Using a web analytics tool to segment your online audience requires a bit of upfront thinking and requirements gathering before getting down to business.  Like all things web analytics, segmentation requires process.  Here are some tips that may help you create a process for web analytics segmentation:

  • Determine your business objectives.  Like everything in web analytics, you can’t optimize what you haven’t defined as a goal.  A business objective driving segmentation might be to “increase conversion rate (over historical numbers)” or “to improve frequency” by offering something valuable to that segment.
  • Define segments. Basic dimensions for segmentation in web analytics include: new visitors, repeat visitors, geography, time, referrer, keyword, and campaign type.  Many more dimensions and attributes can be used for segmentation too.
  • Identify expected segment behavior.  By reconciling goals, historic performance data, and VOC research, you should be able to identify the expected behavior of the segment.  If your business objective is to “increase conversion rate,” your expected segment behavior might be to “complete the form” or “click on a link.”
  • Measure current segment behavior. Sounds easy, right, but it will take system configuration and the right tool.  Pages may need to be (re)instrumented, tracking codes may need to be applied, query string parameters may need to be parsed, and in the worse case dimensions you want to segment or the metrics you may want to measure against may not be available in your web analytics tool.  For example, how would you use your tool identify the “conversion rate” for a segment of repeat visitors from newsletter X who came from Tokyo and previously downloaded a whitepaper?

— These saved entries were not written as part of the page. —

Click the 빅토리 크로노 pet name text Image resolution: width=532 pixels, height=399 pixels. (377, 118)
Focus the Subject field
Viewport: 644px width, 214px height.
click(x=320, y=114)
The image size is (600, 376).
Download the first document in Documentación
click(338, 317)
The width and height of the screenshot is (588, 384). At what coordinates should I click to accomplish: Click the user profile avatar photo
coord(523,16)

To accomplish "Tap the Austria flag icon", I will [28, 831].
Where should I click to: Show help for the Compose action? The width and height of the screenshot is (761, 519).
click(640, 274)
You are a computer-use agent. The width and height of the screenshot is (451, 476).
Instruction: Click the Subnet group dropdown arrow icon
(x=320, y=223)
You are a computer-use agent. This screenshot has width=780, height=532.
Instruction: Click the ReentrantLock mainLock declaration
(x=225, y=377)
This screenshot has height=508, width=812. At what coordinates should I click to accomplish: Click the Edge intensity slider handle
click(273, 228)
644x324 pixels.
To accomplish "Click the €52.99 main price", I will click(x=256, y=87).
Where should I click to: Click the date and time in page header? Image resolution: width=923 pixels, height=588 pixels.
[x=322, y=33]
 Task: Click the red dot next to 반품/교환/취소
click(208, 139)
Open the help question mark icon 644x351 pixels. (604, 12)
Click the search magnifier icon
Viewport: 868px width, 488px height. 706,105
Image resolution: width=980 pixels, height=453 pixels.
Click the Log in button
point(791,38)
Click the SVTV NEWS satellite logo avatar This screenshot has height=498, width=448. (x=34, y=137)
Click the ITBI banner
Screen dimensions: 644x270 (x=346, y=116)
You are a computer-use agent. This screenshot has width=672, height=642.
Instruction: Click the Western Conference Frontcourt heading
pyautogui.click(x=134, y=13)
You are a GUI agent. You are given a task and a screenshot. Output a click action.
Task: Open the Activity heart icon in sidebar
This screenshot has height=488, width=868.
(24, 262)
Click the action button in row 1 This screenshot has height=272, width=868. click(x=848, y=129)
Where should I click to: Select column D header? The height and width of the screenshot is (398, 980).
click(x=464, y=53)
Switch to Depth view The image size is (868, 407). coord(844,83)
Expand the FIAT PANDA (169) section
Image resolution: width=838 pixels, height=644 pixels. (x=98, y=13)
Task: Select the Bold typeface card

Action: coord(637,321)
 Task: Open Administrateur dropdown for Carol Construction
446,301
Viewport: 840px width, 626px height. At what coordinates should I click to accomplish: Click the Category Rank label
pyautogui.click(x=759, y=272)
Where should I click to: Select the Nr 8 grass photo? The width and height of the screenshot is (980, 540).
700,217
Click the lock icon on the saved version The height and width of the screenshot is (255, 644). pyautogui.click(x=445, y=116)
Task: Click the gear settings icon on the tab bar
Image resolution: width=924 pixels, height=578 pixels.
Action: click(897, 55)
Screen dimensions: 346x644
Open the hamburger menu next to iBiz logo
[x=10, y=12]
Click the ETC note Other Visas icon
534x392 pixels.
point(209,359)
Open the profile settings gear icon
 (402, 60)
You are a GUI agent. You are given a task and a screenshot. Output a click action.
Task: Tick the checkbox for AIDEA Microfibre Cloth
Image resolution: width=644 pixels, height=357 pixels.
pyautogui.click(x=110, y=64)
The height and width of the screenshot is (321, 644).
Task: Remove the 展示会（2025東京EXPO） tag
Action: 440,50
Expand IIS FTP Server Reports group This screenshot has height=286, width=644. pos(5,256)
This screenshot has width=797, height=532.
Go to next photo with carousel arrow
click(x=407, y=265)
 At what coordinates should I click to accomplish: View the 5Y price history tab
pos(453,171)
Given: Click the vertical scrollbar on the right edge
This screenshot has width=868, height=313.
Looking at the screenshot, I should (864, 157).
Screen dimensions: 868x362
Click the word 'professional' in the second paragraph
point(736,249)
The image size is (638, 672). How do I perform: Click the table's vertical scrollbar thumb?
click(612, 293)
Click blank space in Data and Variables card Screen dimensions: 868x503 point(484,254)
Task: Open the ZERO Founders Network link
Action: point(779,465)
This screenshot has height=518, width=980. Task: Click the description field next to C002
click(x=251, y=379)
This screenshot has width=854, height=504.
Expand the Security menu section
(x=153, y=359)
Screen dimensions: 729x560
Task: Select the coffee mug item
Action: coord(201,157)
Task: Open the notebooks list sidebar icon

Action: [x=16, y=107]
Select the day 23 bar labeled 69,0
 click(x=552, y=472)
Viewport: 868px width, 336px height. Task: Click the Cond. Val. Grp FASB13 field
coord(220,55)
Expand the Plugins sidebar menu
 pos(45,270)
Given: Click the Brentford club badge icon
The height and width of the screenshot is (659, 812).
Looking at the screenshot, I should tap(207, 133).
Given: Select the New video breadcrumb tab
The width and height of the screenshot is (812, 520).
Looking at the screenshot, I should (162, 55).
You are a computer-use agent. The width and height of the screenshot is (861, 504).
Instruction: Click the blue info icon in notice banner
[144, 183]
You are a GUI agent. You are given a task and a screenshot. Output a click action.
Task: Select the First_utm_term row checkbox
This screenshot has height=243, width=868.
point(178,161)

  • Create “optimization hypotheses.”  Once you’ve measured current behavior, create a hypothesis or hypotheses to test in order to optimize the behavior.  You may want to perform controlled experimentation whether a simple AB test (i.e. champion/challenger), multivariate test, or experience test.  For example, I may have detected that repeat visitors from Newsletter X responded better to Y offer after being exposed to a certain element than those visitors in the same segment who did were not exposed.  That element could have been a content theme, offer, call to action, creative, and so on.  Thus, I might create a hypothesis to test that combines elements of the user experience that I feel are key to persuading the behavior and thus fulfilling the business objective.
  • Optimize content, offerings, user experience, and other site elements.  Based on your hypothesis, make subsequent changes to the elements that you think will drive the desired segment behavior.  For example, you may split traffic to two landing pages each with a completely different offer, creative, and call to action.  Or you may choose to switch out specific elements on one landing page (such as an image or call to action) using multivariate methods just to get Visitor X to “complete that form” or “click that link” to improve your “conversion rate.”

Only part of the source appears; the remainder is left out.